Transparency, Clarity, Replicability, and Reproducibility

Introduction

  • Papers and seminar presentations are exercises in persuasion.
  • Even if your paper(s) contain(s) brilliant ideas – if these are not presented to the highest professional standard, they will usually go unnoticed.
  • “The insights of your paper will first be judged by how you present them. If your paper is written in an unprofessional manner, [everything] will be viewed with […] skepticism’’ (Goldin and Katz.)
  • Transparency + Clarity $\to$ Better Research.

Replication and Reproducibility

  • The ability to replicate a research finding is central to the scientific paradigm, and helps convince us that a particular result is “real”.

  • In the physical sciences, other labs should be able to exactly reproduce what the original authors did and generate the same results
  • There is a widespread perception that much work in economics is not reproducible, which has contributed to what has become known as a credibility crisis.

  • Practices are (slowly) changing to help put economic research on a more scientific basis.

Examples of evidence on (un)reliability

  • One of the most important recent studies is Camerer et al. (2016), which repeated 18 behavioral economics lab experiments originally published between 2011 and 2014 in the AER and the QJE to assess their replicability.
  • The estimated effects were statistically significant with the same sign in 11 of the 18 replication studies (61.1%).

Chang and Li (2015) systematically tested the reproducibility of 67 macroeconomics papers:

  • Thirty five articles are published in journals with data and code sharing requirements, but Chang and Li could obtain data for only 28 of these (80%) from the journal archives
  • Of the 26 papers in journals without data sharing requirements, Chang and Li were unable to obtain 15 datasets (58%).
  • The overall replication success rate is 29 of 67 (43%) overall, or 29 of 61 (48%) among those using non-proprietary datasets, so roughly half.

Pure and statistical replication


But what exactly is replication?


Perhaps surprisingly, multiple definitions are used by different scholars, across fields and over time

Hamermesh (2007) proposes a distinction between:

Pure replication: an exercise to verify that the same results are obtained if one uses the same data and same methods can discover errors in the original analysis.

Statistical replication: an exercise using alternative methods and/or data to test the same hypothesis. Perhaps a better label is reproducibility or re-analysis.

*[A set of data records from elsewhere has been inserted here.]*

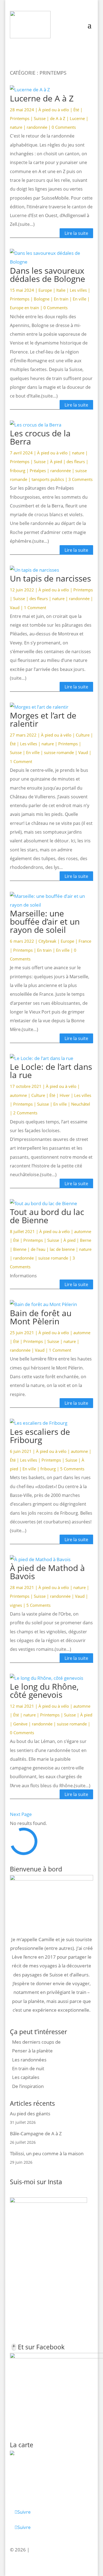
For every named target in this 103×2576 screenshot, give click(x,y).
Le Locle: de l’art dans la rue (51, 1070)
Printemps (19, 118)
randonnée (37, 127)
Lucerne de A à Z (42, 98)
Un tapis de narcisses (50, 578)
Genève (20, 1724)
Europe (45, 290)
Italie (60, 290)
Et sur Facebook (41, 2347)
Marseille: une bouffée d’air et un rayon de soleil (45, 921)
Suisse (40, 118)
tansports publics (48, 479)
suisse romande (59, 752)
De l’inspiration (28, 2086)
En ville (79, 299)
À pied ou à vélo (53, 109)
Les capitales (25, 2077)
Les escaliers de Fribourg (40, 1435)
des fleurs (75, 461)
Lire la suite (76, 233)
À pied (56, 461)
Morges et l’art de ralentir (43, 719)
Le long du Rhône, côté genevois (44, 1690)
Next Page (21, 1814)
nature (16, 127)
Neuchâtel (80, 1104)
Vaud (15, 607)
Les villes (78, 290)
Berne (85, 1240)
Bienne (19, 1249)
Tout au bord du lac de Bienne (47, 1216)
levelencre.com (47, 2549)
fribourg (17, 470)
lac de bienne (62, 1249)
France (85, 941)
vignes (16, 1605)
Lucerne (77, 118)
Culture (83, 735)
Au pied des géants (30, 2113)
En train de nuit (28, 2068)
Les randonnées (29, 2060)
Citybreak (47, 941)
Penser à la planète (32, 2051)
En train (61, 299)
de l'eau (38, 1249)
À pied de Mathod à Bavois (47, 1572)
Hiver (65, 1095)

Examples: Feldstein (1974, JPE)

Example of high profile pure replication controversy:

  • Leimer and Lesnoy (1982) found a coding error in the famous Feldstein (1974, JPE) paper claiming that Social Security expansion had reduced private savings by 50% (!), with potentially large adverse consequences for U.S. economic growth
  • In a pure replication exercise that corrected the error, the original result was over-turned.

Examples: Acemoglu et al. (2001, AER)

  • Albouy (2012) disputes the construction of historical data used in the famous Acemoglu, Johnson and Robinson (2001, AER) using historical settler mortality as an instrumental variable (IV) for rule of law, which concludes that “institutions” were the key determinant of comparative economic growth outcomes over hundreds of years.
  • Using Albouy’s modified data (which he claims corrects multiple errors), the IV first stage is weaker, implying that the method is not longer appropriate.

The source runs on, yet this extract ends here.